Source information.
------------------------------------------------------------

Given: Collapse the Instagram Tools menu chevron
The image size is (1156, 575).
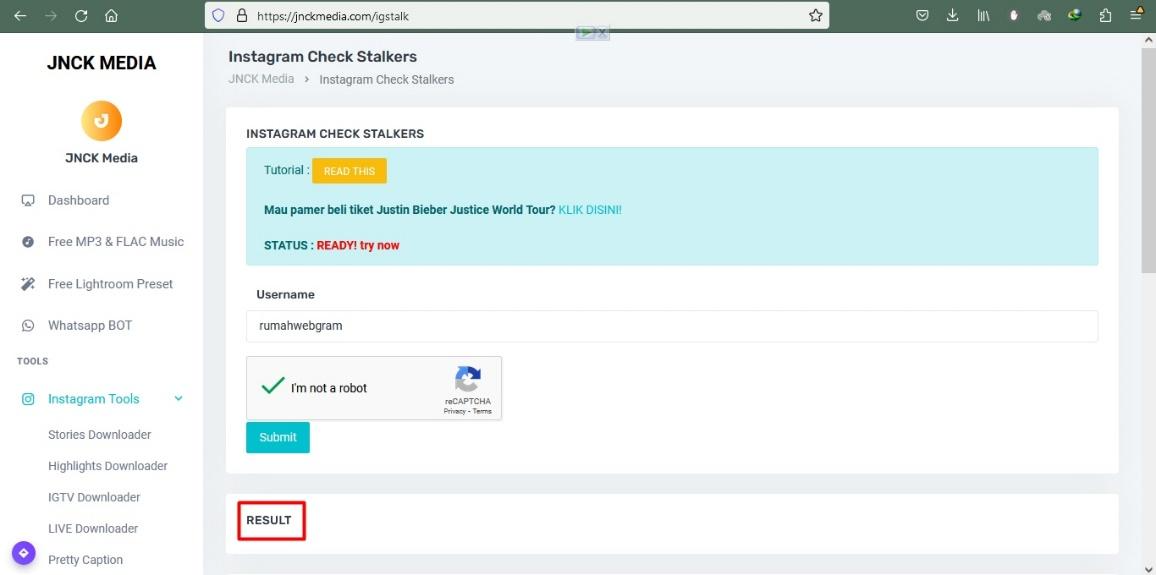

------------------------------------------------------------

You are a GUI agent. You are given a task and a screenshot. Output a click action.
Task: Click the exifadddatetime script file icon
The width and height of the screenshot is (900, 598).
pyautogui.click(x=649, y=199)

------------------------------------------------------------

Problem statement. From the line containing "Given: Collapse the" down to the line containing "The image size is (1156, 575)." in the material above, reproduce every line exactly, including the two end lines.

Answer.
Given: Collapse the Instagram Tools menu chevron
The image size is (1156, 575).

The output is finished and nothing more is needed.